Donnelly is right in one thing: Time will tell whether President Bush will be judged a great wartime commander. But that judgment will go well beyond what happens in Baghdad. George Bush and Donald Rumsfeld will also be judged by how well they followed up on candidate Bush’s 1999 promise to “give the Secretary [of Defense] a broad mandate–to challenge the status quo and envision a new architecture of American defense for decades to come.”

 

For his part, in May 2001, Donnelly offered his own manifesto of sorts.

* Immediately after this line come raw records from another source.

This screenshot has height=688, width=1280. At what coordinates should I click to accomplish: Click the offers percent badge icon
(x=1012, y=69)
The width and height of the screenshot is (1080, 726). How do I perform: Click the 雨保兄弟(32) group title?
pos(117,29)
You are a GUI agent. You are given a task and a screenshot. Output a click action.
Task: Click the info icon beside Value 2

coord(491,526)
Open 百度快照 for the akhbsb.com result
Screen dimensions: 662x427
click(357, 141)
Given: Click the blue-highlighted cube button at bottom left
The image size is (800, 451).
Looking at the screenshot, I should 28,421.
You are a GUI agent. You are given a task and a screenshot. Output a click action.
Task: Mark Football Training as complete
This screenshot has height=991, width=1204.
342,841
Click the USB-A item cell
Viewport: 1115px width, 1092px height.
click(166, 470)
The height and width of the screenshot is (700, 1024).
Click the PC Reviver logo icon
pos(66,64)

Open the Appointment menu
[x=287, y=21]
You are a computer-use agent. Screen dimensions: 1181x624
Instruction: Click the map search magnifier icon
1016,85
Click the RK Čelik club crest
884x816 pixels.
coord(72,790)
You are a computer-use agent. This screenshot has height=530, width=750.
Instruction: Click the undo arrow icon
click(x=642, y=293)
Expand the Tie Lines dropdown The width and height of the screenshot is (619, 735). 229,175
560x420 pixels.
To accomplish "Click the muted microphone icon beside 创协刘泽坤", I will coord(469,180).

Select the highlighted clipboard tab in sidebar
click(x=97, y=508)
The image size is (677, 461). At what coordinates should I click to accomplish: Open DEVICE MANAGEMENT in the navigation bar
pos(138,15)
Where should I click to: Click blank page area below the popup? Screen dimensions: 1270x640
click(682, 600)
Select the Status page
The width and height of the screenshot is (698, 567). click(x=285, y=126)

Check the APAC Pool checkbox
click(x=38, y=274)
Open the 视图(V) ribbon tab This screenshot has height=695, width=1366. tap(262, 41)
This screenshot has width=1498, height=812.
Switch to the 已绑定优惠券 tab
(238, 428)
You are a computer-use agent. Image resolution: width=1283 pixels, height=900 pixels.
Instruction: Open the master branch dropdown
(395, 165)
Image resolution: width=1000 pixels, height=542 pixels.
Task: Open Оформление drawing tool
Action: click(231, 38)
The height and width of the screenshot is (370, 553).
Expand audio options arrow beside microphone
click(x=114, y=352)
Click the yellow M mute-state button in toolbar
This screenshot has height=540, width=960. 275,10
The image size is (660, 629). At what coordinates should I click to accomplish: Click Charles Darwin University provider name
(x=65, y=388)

In an essay criticizing the Bush administration for not requesting enough defense spending from Congress (oops . . . since then, the defense budget has nearly tripled), Donnelly challenged Secretary Rumsfeld to an agenda that would be worthy of his tenure: “defending the American homeland, especially against the spreading threat of ballistic missiles armed with nuclear warheads; fighting and decisively winning multiple large-scale conventional wars; providing a global military presence; and transforming U.S. conventional forces to exploit the revolution in military affairs.’”

 

There’s really only one answer to the question whether the Bush/Rumsfeld legacy has lived up to this high standard that Donnelly set those many years ago: mission accomplished.

 

Lawrence DiRita served in various assignments at the Department of Defense from 2001 to 2006.